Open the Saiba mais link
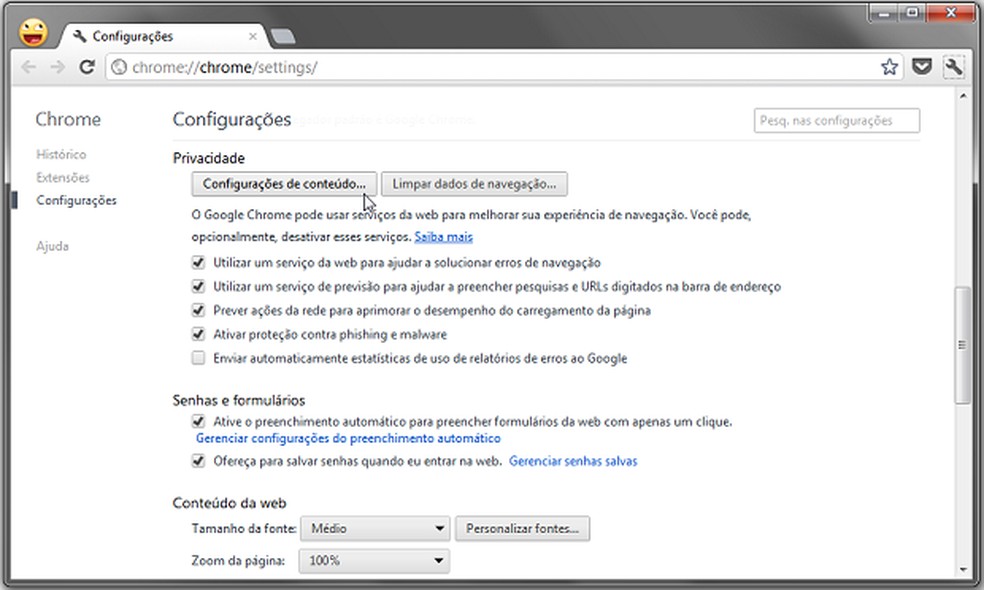This screenshot has height=590, width=984. point(442,237)
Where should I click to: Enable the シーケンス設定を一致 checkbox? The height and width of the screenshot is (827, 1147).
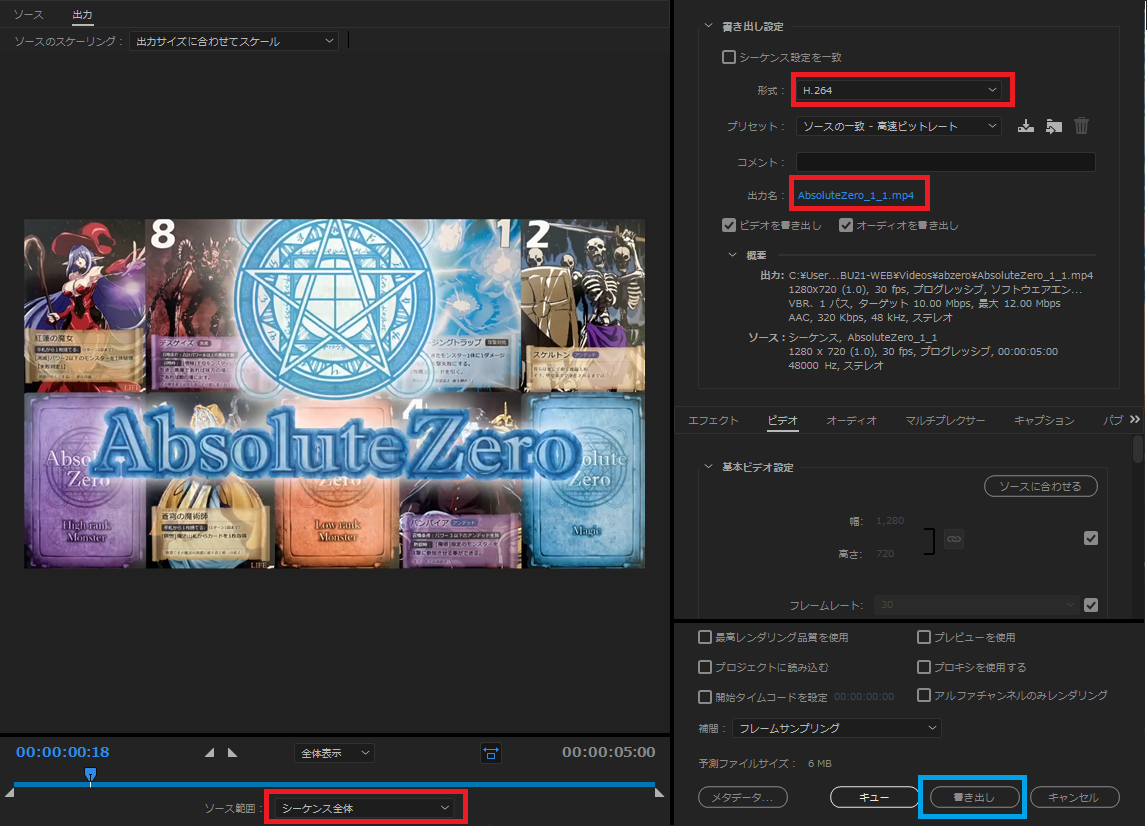coord(729,58)
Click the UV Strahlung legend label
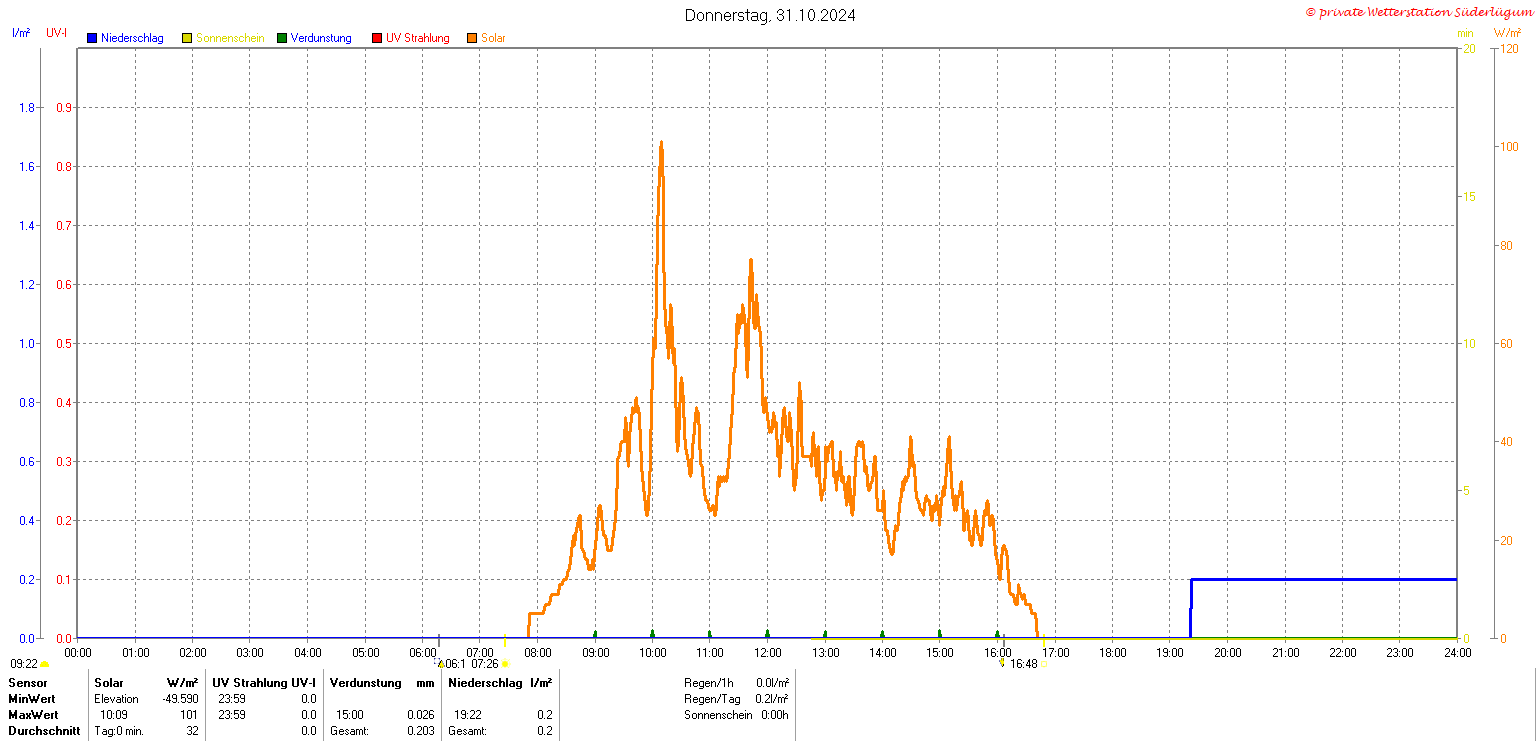This screenshot has height=741, width=1536. (x=418, y=38)
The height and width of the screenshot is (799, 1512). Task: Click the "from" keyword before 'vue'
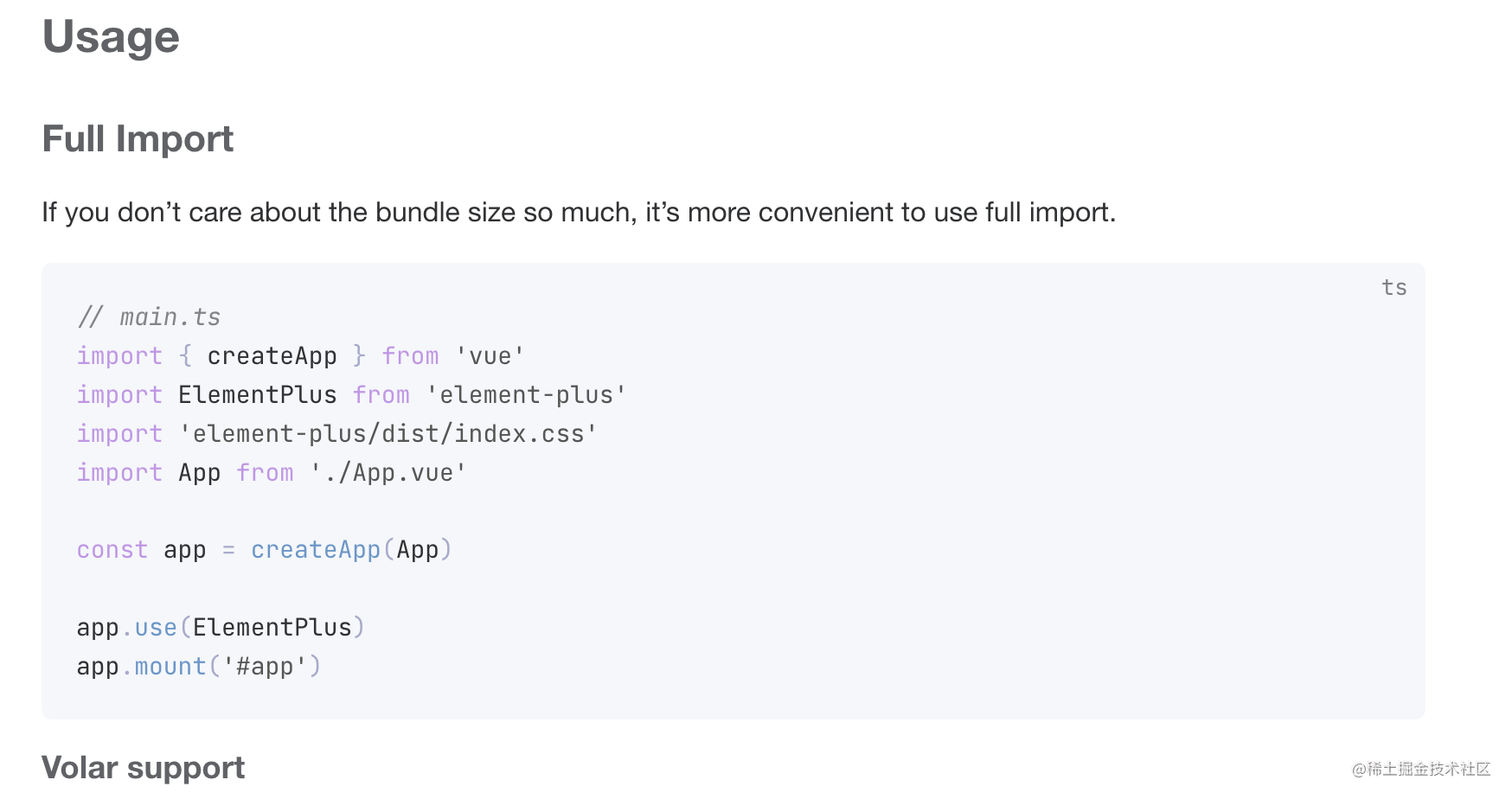point(410,356)
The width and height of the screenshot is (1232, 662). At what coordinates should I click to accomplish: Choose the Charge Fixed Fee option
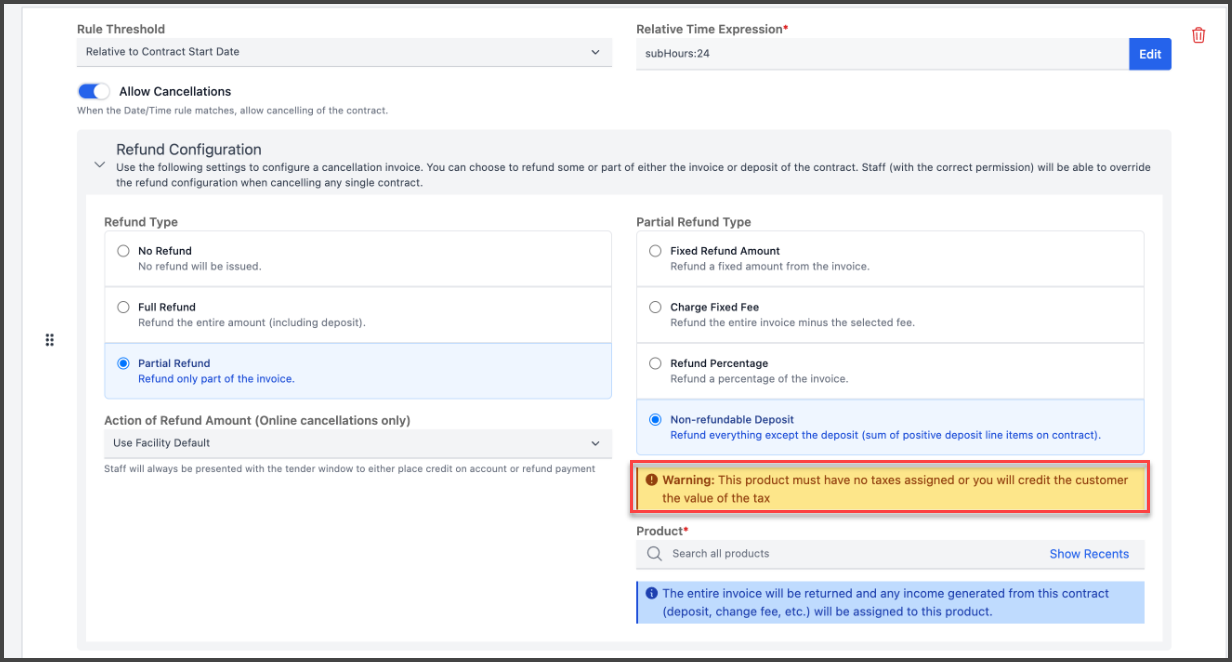pos(655,307)
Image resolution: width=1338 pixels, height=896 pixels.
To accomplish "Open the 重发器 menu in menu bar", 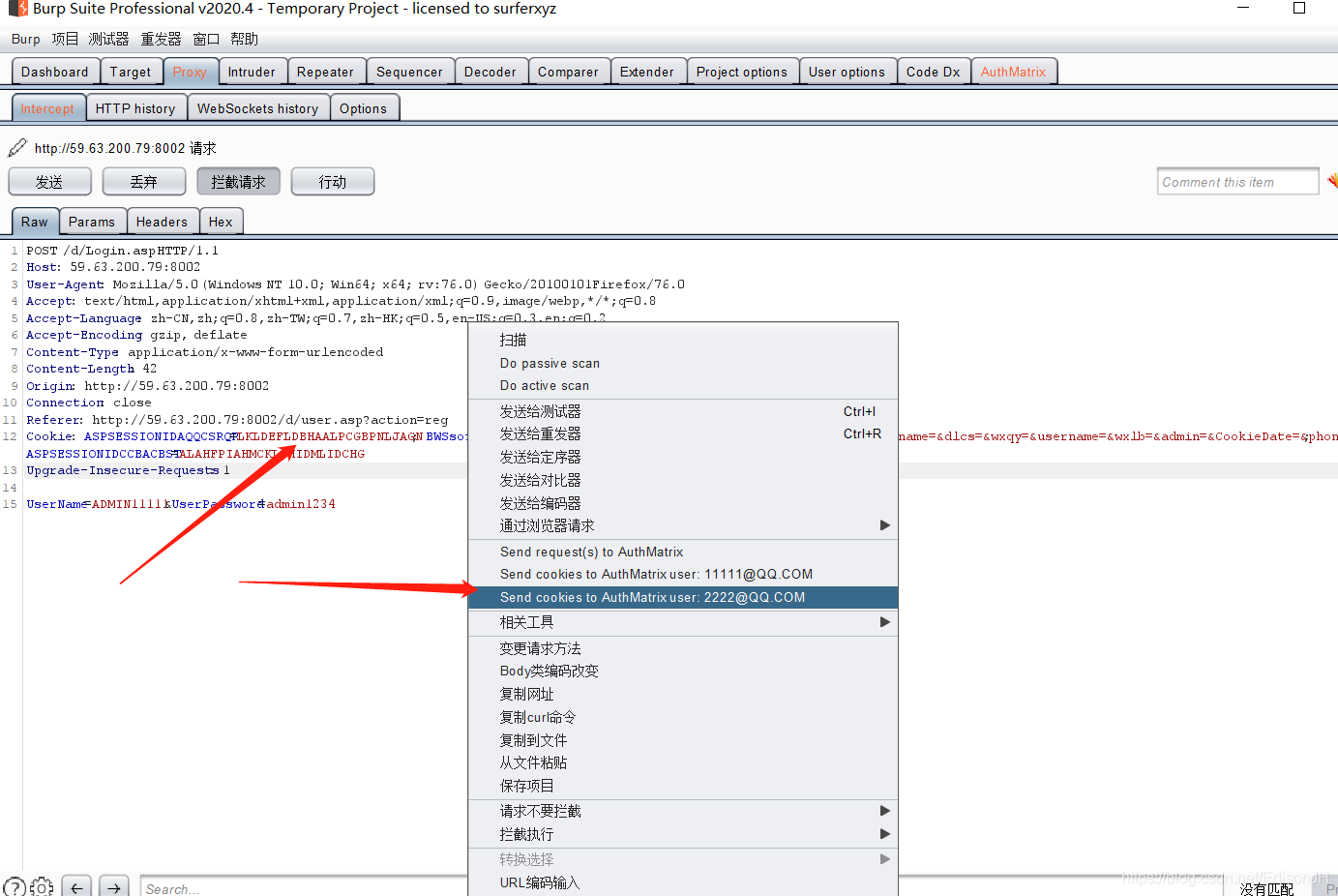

++++

> **DIRECTIONS**:
Once the line containing "Image resolution: width=1338" is found, copy it and each line after it through the end of the entries above exactly; nothing else, and no pictures.

> **ANSWER AREA**:
Image resolution: width=1338 pixels, height=896 pixels.
To accomplish "Open the 重发器 menu in menu bar", 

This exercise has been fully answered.